Mycélium : définition et usage

Le mycélium est le réseau de filaments qui constitue la partie végétative d'un champignon ; cultivé sur un substrat puis compacté, tanné et enduit, il sert de base à une famille de matières biosourcées destinées à remplacer le cuir animal en maroquinerie.
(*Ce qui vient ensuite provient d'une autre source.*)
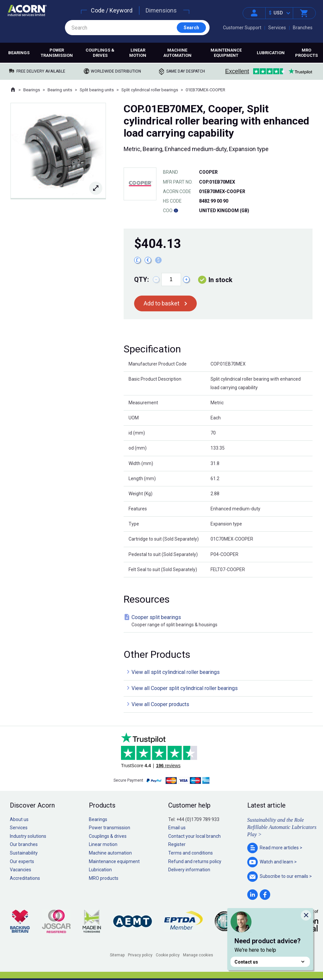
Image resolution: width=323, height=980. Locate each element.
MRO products (306, 52)
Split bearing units (97, 90)
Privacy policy (140, 955)
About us (19, 819)
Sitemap (117, 955)
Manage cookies (198, 955)
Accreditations (25, 878)
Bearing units (60, 90)
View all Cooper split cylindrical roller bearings (185, 688)
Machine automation (177, 52)
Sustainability (24, 853)
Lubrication (271, 52)
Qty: (141, 279)
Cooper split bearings (219, 621)
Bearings (19, 52)
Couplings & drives (100, 52)
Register (177, 844)
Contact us (270, 962)
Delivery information (189, 870)
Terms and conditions (190, 853)
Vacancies (21, 870)
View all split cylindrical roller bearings (176, 672)
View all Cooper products (160, 704)
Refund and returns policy (195, 861)
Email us (177, 827)
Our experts (22, 861)
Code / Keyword (112, 10)
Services (277, 27)
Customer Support (242, 27)
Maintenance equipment (226, 52)
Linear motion (138, 52)
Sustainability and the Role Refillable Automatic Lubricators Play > (282, 827)
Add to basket (162, 303)
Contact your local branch (195, 836)
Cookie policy (168, 955)
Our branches (24, 844)
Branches (302, 27)
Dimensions (161, 10)
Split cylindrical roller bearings (150, 90)
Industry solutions (28, 836)
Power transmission (57, 52)
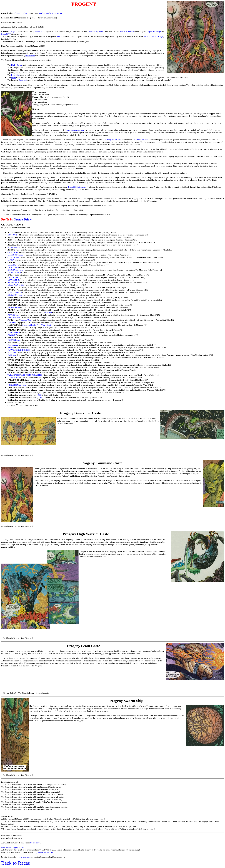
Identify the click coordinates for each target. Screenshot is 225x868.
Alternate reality (21, 13)
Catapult (13, 31)
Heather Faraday (141, 140)
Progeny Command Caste (102, 463)
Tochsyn (160, 36)
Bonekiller (15, 75)
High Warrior (17, 65)
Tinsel (114, 140)
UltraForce (92, 31)
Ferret (60, 36)
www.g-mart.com (23, 857)
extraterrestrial (56, 13)
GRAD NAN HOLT (16, 285)
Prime (122, 31)
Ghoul (100, 31)
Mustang (107, 140)
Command (23, 80)
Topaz (150, 31)
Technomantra (150, 36)
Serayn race (12, 345)
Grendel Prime (23, 219)
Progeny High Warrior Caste (86, 534)
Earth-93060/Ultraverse (75, 130)
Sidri (9, 347)
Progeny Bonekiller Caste (80, 413)
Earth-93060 (44, 13)
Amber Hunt (39, 31)
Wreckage (157, 31)
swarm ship (30, 55)
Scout (13, 77)
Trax (119, 140)
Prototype (130, 31)
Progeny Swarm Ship (126, 701)
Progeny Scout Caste (84, 646)
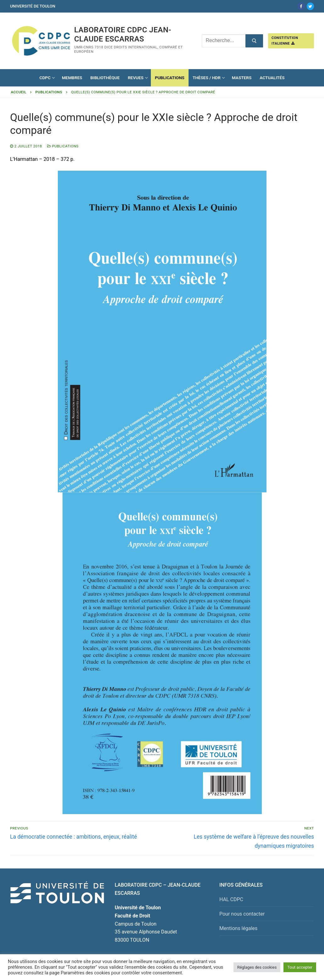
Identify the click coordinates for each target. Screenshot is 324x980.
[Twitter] (310, 6)
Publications (49, 92)
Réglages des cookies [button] (257, 967)
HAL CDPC (231, 899)
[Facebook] (301, 6)
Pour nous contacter (242, 914)
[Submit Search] (254, 41)
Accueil (19, 92)
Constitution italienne (284, 41)
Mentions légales (238, 928)
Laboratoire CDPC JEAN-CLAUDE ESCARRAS (122, 34)
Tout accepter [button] (300, 967)
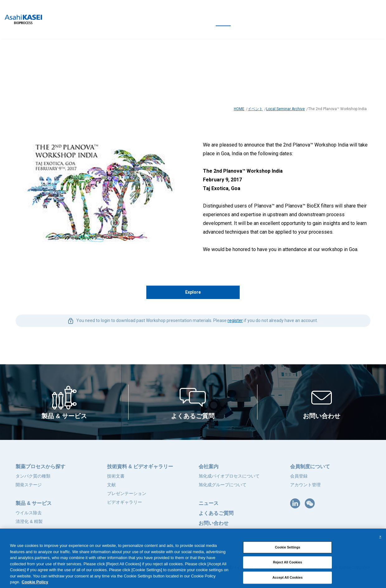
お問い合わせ (214, 523)
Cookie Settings (287, 551)
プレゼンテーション (127, 493)
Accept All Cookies (287, 581)
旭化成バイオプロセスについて (229, 476)
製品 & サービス (34, 503)
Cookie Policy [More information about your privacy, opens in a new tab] (35, 585)
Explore (193, 292)
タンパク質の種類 (33, 476)
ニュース (209, 503)
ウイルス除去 (29, 513)
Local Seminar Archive (285, 109)
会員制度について (310, 466)
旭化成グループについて (223, 485)
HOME (239, 109)
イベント (255, 109)
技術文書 (116, 476)
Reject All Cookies (288, 566)
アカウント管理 (305, 485)
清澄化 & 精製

La matière obtenue n'est donc jamais du mycélium brut. Le réseau cultivé fournit une nappe fibreuse naturellement dense, à laquelle on applique ensuite les mêmes étapes qu'à toute matière d'enduction : compression, assouplissement, teinture, puis dépôt d'un vernis de finition (top coat) qui apporte la tenue à l'eau et la résistance au frottement. Le guide des matières de maroquinerie la range parmi les matières biosourcées, aux côtés du Piñatex issu de feuilles d'ananas.

Comment on la reconnaît

Le rendu est mat, un peu spongieux sous la pression, avec une main plus chaude et moins glissante qu'une enduction sur trame. La tranche est le meilleur indice : elle montre une masse fibreuse claire, feutrée, sans trame tissée régulière — plus proche d'un non-tissé que d'un textile enduit classique. La souplesse est réelle mais l'allongement reste faible, ce qui donne des plis un peu plus marqués.

La finition, elle, se lit comme sur n'importe quelle matière : un grain croco façonné ou tout autre grain gaufré sur un support mycélien reste un motif imprimé par une plaque, exactement comme sur une enduction synthétique. Et parce que la couche de surface est un polymère, elle vieillit comme tel : exposée à la lumière, elle subit une photo-oxydation ordinaire.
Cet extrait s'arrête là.